Avid sports fans will agree that drug abuse is a term often thrown around in relation to athletes. The term however, is not only restricted to humans. Racehorses are often subjected to drug abuse by their trainers as well, overlooking the fact that the drugs injected to alter their horse’s performance can drastically affect their animal’s health, leading to fatalities in some situations.
Studies have proven that as many as 24 racehorses succumb to death every week in America as a result of this. It is facts like this that make one wonder, is anyone going to do something about this drug abuse?
The Common Drugs and Their Effects
There are several kinds of drugs that are used to alter a horse’s performance. Some drugs can give a horse surplus energy, but only temporarily, and are known as stimulants. Others can regulate pulmonary bleeding, also known as EIPH, which is often a result of over-exertion in horses.
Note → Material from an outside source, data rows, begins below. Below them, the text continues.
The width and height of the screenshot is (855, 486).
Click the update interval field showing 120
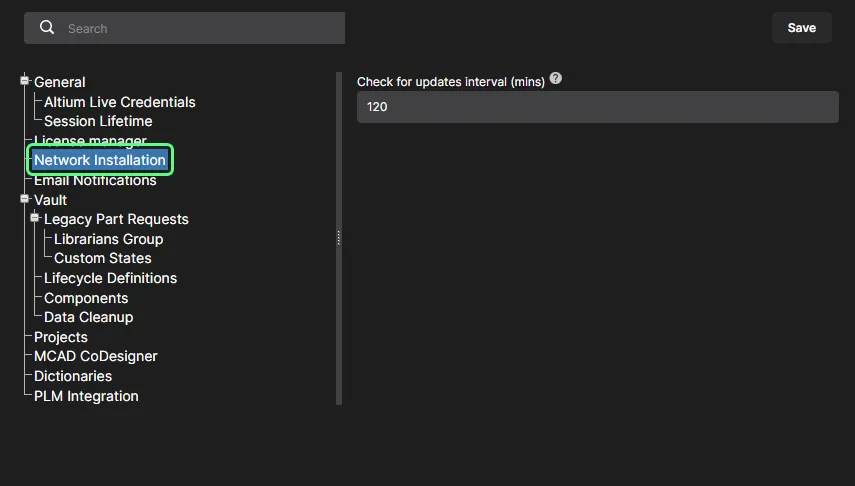coord(597,107)
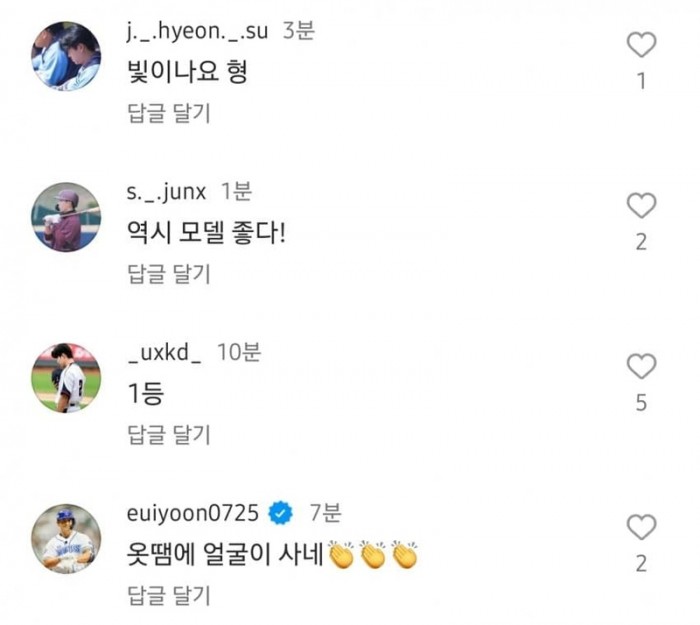The width and height of the screenshot is (700, 625).
Task: Like the comment by s._.junx
Action: point(641,206)
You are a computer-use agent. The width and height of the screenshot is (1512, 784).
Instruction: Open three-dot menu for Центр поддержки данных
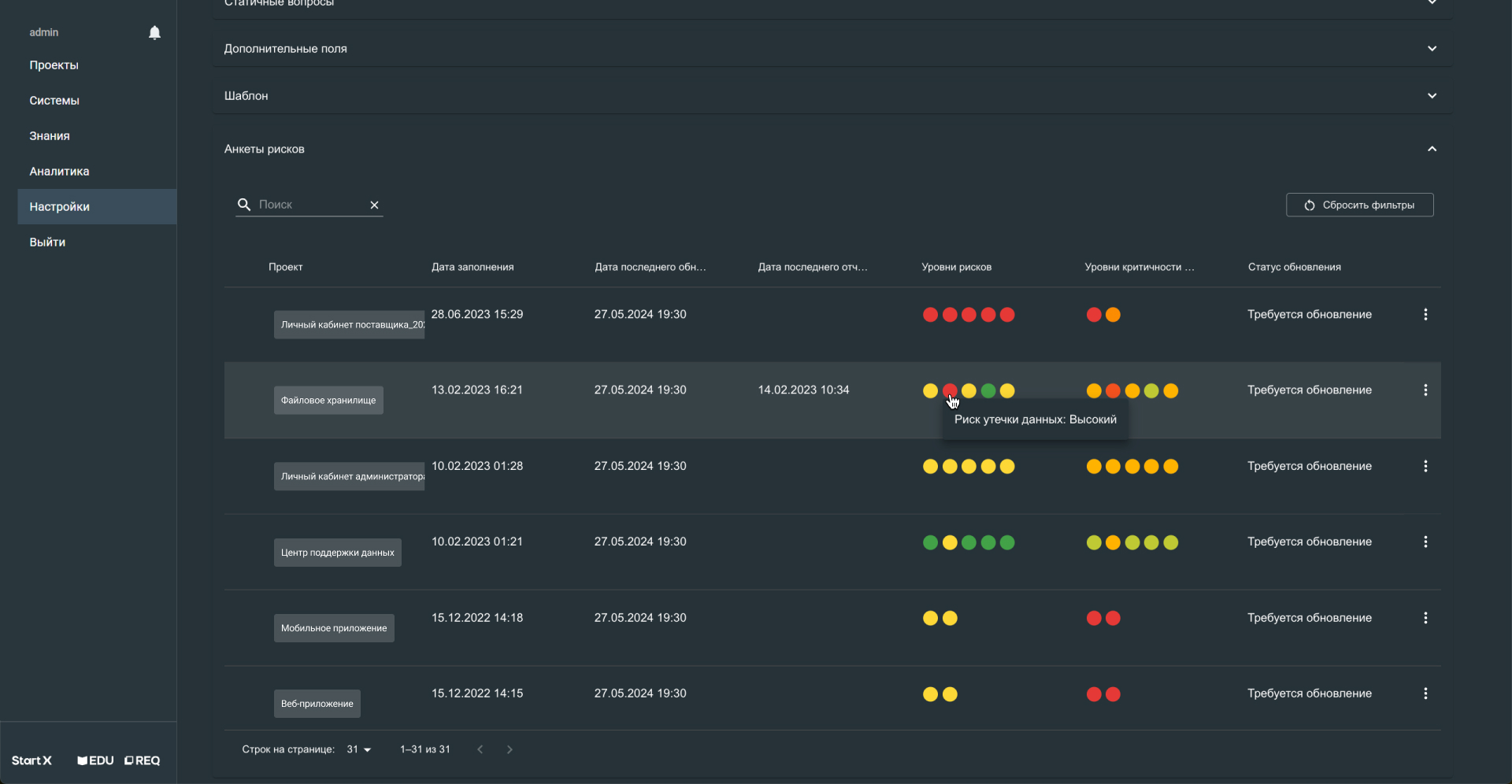coord(1425,542)
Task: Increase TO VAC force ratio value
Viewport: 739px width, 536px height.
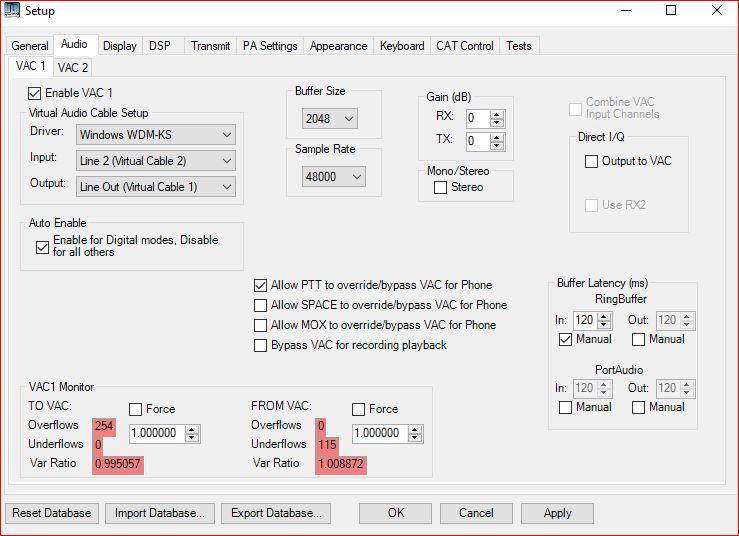Action: pyautogui.click(x=193, y=429)
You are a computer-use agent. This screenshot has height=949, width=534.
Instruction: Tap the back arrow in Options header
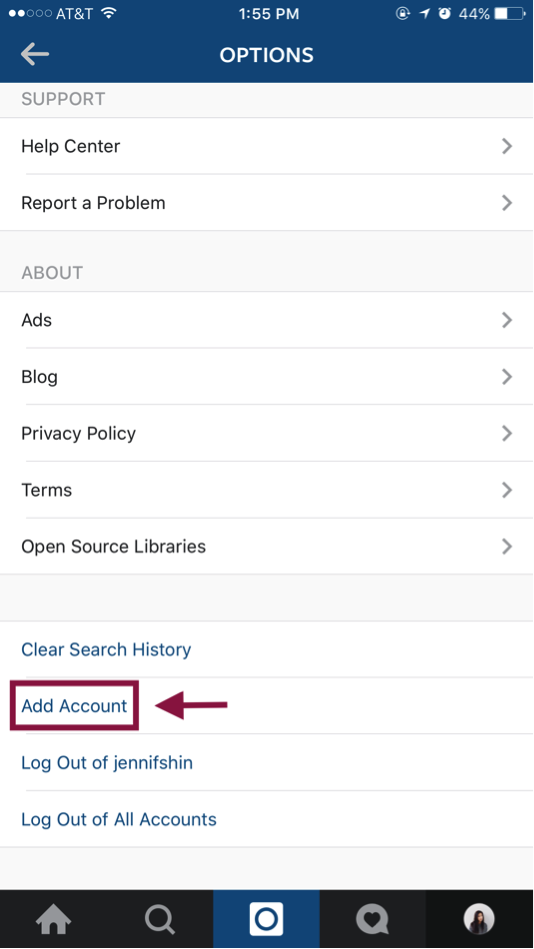tap(35, 54)
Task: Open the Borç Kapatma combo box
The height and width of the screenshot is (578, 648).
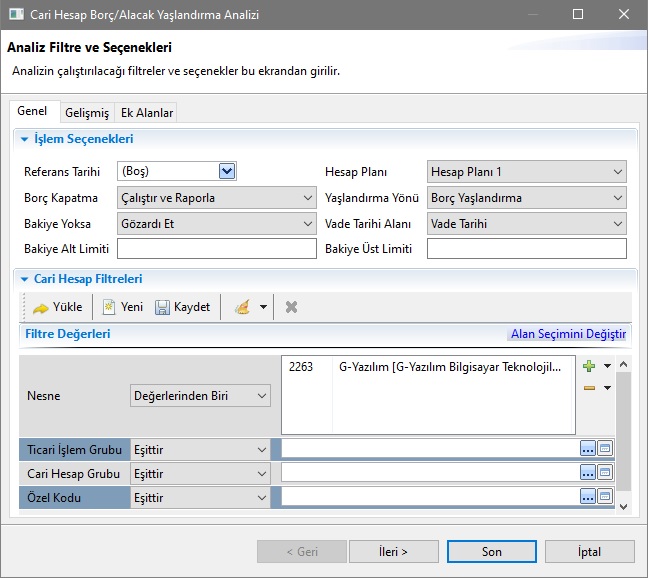Action: point(217,198)
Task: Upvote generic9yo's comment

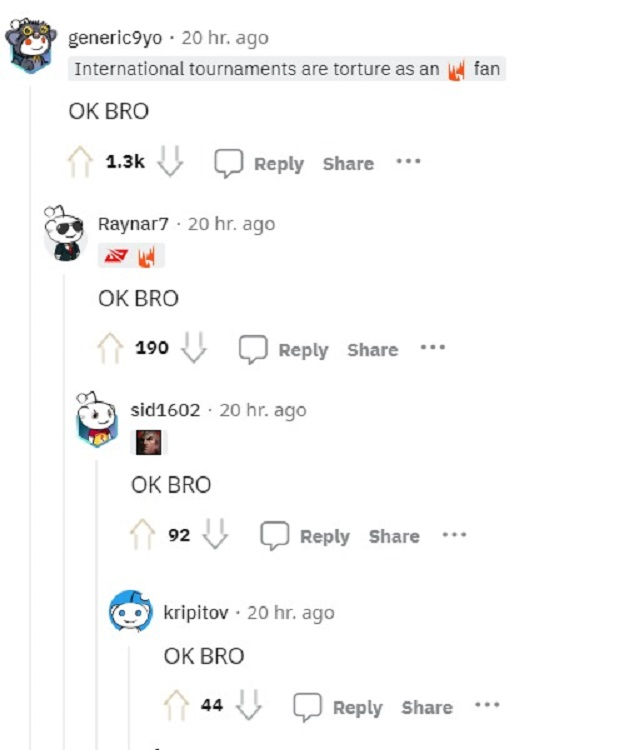Action: pos(80,162)
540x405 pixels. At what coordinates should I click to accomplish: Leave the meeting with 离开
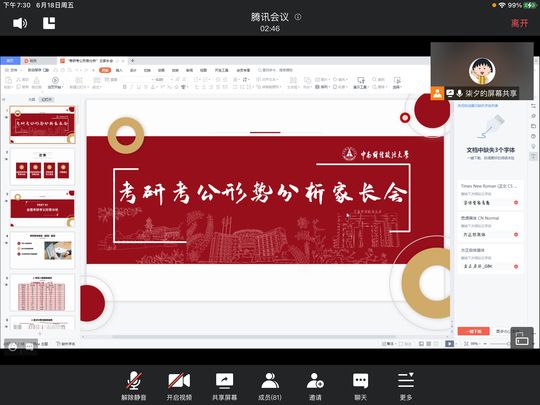[x=519, y=23]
Let’s take a look at the effects that specific drugs have on a horse. One group of drugs, known as narcotic analgesics, are used for pain relief and can be quite harmful if taken in large doses. Another group, known as beta blockers, can change a horse’s pulse, thereby affecting its heart directly. Blue Magic, commonly known as propantheline bromide, causes the horse’s muscles to relax, in return causing the blood flow to hike up and affecting the horse’s heart.
It is very obvious that using such drugs to enhance your horse’s performance, without any regard for its health, is a completely inhumane act. If we don’t do something about this abuse, one day all of these unfortunate horses might die a very unfair and unpleasant death.
It is the Horse that Suffers
The first signs of the ill-effects of these drugs are shown by a horse’s exhibition of pain and fatigue. As a result, many horses are left unable to perform in races. Most of these are found either dead on the racetrack as a result of running in high-stress conditions or seriously injured to the point where they are sent to slaughterhouses.
Realization is the First Step
As humans, we need to realize that we have to do something about this drug abuse as it is our utmost obligation. Keeping this in view, legislation has recently been passed to form a single organization, which would not be dependent on any others, to start and impose uniform national anti-doping rules for thoroughbred racing on behalf of an alliance of horse-industry and animal welfare groups.
Efforts are also being made to bring back the Horseracing Integrity and Safety Act. This act propositions the assurance of creating significant anti-doping reforms throughout the entire interstate horseracing industry. This bill would designate the USADA as the independent anti-doping organization for interstate horseraces, making rules with regard to the usage of legitimate and banned substances, and introducing anti-doping education, research, testing, and adjudication programs.
All we can do in the meantime is try to improve our own selves, and try to stop others who may be subjecting their horses to drug abuse. It is always human beings themselves that have been the biggest threat to nature, and it is also us who must be the savior in the end.